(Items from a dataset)
Segment Open
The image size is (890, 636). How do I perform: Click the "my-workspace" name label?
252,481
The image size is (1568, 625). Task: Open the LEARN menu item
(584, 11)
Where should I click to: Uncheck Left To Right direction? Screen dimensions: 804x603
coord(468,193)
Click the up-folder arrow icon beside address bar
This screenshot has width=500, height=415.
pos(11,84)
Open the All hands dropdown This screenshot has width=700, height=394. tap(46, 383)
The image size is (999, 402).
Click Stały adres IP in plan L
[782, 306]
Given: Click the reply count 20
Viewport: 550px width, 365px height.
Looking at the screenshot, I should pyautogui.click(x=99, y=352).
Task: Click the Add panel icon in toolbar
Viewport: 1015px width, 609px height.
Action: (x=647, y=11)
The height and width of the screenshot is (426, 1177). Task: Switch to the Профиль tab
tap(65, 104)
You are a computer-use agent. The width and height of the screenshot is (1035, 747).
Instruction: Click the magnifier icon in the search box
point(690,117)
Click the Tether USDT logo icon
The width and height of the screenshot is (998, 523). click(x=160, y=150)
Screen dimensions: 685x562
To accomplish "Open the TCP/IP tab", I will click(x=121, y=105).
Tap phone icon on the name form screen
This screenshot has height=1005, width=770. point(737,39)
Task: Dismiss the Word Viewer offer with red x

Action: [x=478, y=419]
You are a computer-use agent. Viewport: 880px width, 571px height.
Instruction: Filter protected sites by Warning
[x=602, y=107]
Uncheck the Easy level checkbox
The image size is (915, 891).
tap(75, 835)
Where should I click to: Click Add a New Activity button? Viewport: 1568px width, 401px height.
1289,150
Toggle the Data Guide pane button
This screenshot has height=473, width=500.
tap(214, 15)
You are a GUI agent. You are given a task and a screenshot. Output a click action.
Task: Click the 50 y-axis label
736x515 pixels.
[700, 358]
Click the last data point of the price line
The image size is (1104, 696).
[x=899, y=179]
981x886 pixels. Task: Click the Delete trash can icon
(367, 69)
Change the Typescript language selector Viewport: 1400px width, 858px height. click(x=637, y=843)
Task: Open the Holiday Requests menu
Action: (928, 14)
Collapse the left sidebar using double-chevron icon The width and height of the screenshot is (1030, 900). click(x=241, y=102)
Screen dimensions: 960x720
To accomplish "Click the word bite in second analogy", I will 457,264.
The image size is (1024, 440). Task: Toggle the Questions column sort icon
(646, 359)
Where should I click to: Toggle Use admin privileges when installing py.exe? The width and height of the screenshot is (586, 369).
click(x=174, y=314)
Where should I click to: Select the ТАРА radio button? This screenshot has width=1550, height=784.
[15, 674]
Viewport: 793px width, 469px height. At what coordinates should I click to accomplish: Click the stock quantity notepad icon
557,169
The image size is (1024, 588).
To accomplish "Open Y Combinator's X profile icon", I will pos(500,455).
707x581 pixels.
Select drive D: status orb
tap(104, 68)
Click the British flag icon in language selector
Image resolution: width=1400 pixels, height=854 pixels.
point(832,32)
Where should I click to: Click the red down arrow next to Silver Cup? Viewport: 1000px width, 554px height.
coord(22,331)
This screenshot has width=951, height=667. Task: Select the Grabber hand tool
Segment Closed
WHAT THE EXERCISE ASKS:
After reading the entries, reproduce every one of them exactly.

RESPONSE TO THE TASK:
The image size is (890, 636). How do I perform: Click the "my-workspace" name label?
252,481
The image size is (1568, 625). Task: Open the LEARN menu item
(584, 11)
Where should I click to: Uncheck Left To Right direction? Screen dimensions: 804x603
coord(468,193)
Click the up-folder arrow icon beside address bar
This screenshot has width=500, height=415.
pos(11,84)
Open the All hands dropdown This screenshot has width=700, height=394. tap(46, 383)
The image size is (999, 402).
Click Stały adres IP in plan L
[782, 306]
Given: Click the reply count 20
Viewport: 550px width, 365px height.
Looking at the screenshot, I should pyautogui.click(x=99, y=352).
Task: Click the Add panel icon in toolbar
Viewport: 1015px width, 609px height.
Action: (x=647, y=11)
The height and width of the screenshot is (426, 1177). Task: Switch to the Профиль tab
tap(65, 104)
You are a computer-use agent. The width and height of the screenshot is (1035, 747).
Instruction: Click the magnifier icon in the search box
point(690,117)
Click the Tether USDT logo icon
The width and height of the screenshot is (998, 523). click(x=160, y=150)
Screen dimensions: 685x562
To accomplish "Open the TCP/IP tab", I will click(x=121, y=105).
Tap phone icon on the name form screen
This screenshot has height=1005, width=770. point(737,39)
Task: Dismiss the Word Viewer offer with red x

Action: [x=478, y=419]
You are a computer-use agent. Viewport: 880px width, 571px height.
Instruction: Filter protected sites by Warning
[x=602, y=107]
Uncheck the Easy level checkbox
The image size is (915, 891).
tap(75, 835)
Where should I click to: Click Add a New Activity button? Viewport: 1568px width, 401px height.
1289,150
Toggle the Data Guide pane button
This screenshot has height=473, width=500.
tap(214, 15)
You are a GUI agent. You are given a task and a screenshot. Output a click action.
Task: Click the 50 y-axis label
736x515 pixels.
[700, 358]
Click the last data point of the price line
The image size is (1104, 696).
[x=899, y=179]
981x886 pixels. Task: Click the Delete trash can icon
(367, 69)
Change the Typescript language selector Viewport: 1400px width, 858px height. click(x=637, y=843)
Task: Open the Holiday Requests menu
Action: (928, 14)
Collapse the left sidebar using double-chevron icon The width and height of the screenshot is (1030, 900). click(x=241, y=102)
Screen dimensions: 960x720
To accomplish "Click the word bite in second analogy", I will 457,264.
The image size is (1024, 440). Task: Toggle the Questions column sort icon
(646, 359)
Where should I click to: Toggle Use admin privileges when installing py.exe? The width and height of the screenshot is (586, 369).
click(x=174, y=314)
Where should I click to: Select the ТАРА radio button? This screenshot has width=1550, height=784.
[15, 674]
Viewport: 793px width, 469px height. At what coordinates should I click to accomplish: Click the stock quantity notepad icon
557,169
The image size is (1024, 588).
To accomplish "Open Y Combinator's X profile icon", I will pos(500,455).
707x581 pixels.
Select drive D: status orb
tap(104, 68)
Click the British flag icon in language selector
Image resolution: width=1400 pixels, height=854 pixels.
point(832,32)
Where should I click to: Click the red down arrow next to Silver Cup? Viewport: 1000px width, 554px height.
coord(22,331)
This screenshot has width=951, height=667. Task: Select the Grabber hand tool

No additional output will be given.